Black Rose Lucy Malware Returns As Sneaky Ransomware Aimed At Android Devices

lucy ransomware

Ransomware is a global problem that can strike individual, organizations, and even health institutions to disastrous results. It demands that the user send money, typically in the form of cryptocurrency to the attackers to have their devices and files unlocked. An old ransomware threat called Black Rose Lucy that was initially discovered in September 2018 is now making a resurgence.

Black Rose Lucy is a malware-as-a-service botnet for Android devices where it can take control of the victim's devices to make changes and install new malicious applications. When the Lucy malware is downloaded, it encrypts files on the infected device and displays a ransom note in the browser window claiming to be an official message from the FBI.

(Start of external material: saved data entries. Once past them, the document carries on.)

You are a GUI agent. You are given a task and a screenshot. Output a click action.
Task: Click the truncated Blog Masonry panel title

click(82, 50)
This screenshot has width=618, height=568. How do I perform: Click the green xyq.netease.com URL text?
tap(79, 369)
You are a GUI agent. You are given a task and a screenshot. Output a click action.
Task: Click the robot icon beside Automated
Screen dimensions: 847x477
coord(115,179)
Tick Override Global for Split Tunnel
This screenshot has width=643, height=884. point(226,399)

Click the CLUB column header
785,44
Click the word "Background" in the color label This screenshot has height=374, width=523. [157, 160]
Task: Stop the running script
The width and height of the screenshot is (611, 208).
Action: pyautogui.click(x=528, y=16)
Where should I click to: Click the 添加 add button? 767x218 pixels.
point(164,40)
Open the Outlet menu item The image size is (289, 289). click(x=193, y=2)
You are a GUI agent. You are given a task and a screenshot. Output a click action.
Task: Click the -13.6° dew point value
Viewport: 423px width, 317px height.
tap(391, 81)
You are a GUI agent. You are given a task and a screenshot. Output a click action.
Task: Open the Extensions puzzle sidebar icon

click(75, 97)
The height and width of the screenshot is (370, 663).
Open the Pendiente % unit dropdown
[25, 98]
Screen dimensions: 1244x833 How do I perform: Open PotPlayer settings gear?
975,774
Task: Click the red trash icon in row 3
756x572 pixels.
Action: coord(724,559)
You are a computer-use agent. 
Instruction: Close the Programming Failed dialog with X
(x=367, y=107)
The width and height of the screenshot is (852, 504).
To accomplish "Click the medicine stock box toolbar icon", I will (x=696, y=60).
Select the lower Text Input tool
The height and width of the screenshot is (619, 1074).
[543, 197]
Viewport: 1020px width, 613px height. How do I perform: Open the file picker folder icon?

The ransom note accuses the victim of possessing pornographic images on the device and states that the user's details have been uploaded to the FBI Cyber Crime Department's Data Center. The warning message also includes a list of offenses the user is accused of committing. The ransom demand instructs the user to pay a $500 fine. Interestingly, rather than trying to get the user to pay using the more common cryptocurrency, Lucy asks the victim to provide credit card information.

Check Point researchers say that they have discovered more than 80 samples distributed mainly via social media links, and IM messages associated with the new and active Lucy variant. Android has protections that require users to carry out manual configuration to enable an application to have device administrator privileges. However, the Android accessibility service can automate user interactions with the device and could be used by malware to get around those security restrictions. Lucy specifically uses a sneaky method of getting inside the Android device to block defense mechanisms.

lucy back malware popup

Lucy displays a message that asks the user to enable SVO or Streaming Video Optimization. When the user clicks OK, it's granting the malware permission to use the accessibility service. That permission allows Black Rose Lucy to begin its attack on the user device. The researchers say that samples of Lucy they acquired were disguising themselves as seemingly harmless video player applications. 

Ransomware can have real-world implications. In the healthcare industry, researchers linked a rise in heart attack fatalities to ransomware infections of hospital computer systems.